-- Data for processing --
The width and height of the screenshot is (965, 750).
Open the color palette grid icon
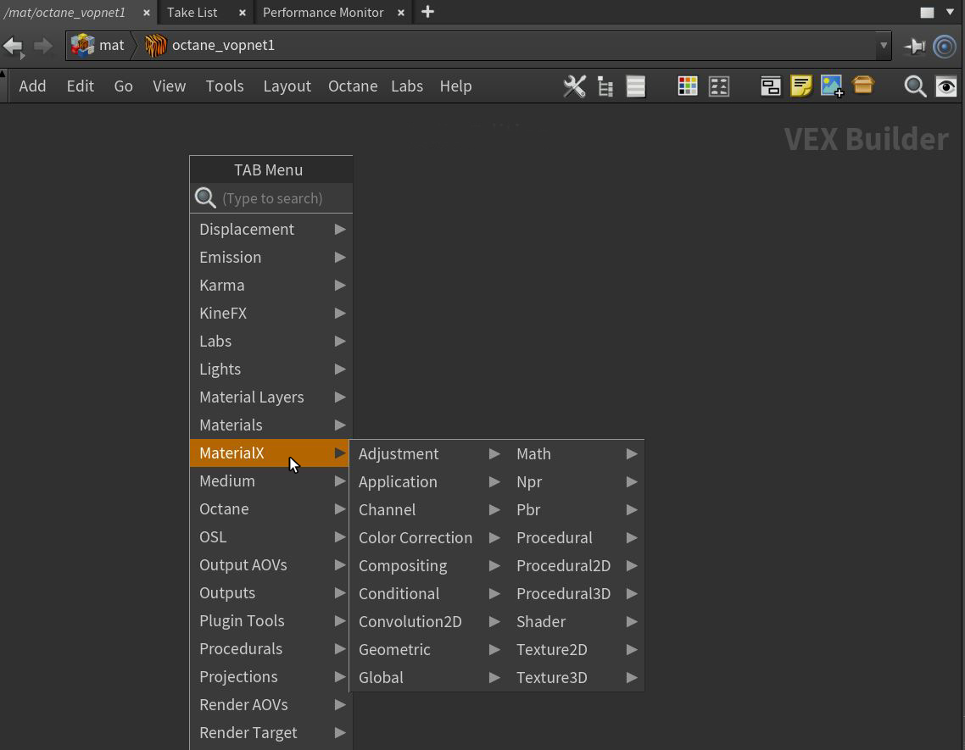point(688,86)
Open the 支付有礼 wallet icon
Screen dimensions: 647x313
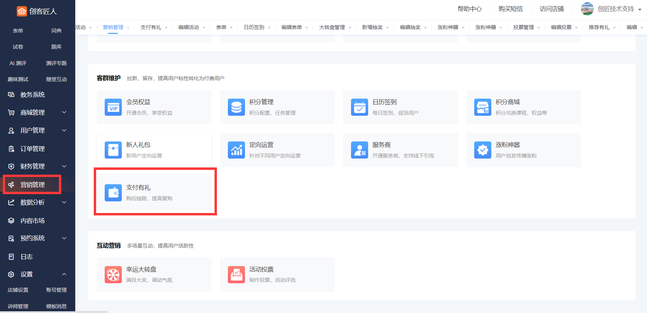pyautogui.click(x=113, y=193)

-- Task objective --
Working down from the line with "Open the color palette grid icon", copy each line exactly until the last line of the entries, which is also included. Omit the pictures.

-- Written response --
Open the color palette grid icon
point(688,86)
Open the 支付有礼 wallet icon
Screen dimensions: 647x313
pyautogui.click(x=113, y=193)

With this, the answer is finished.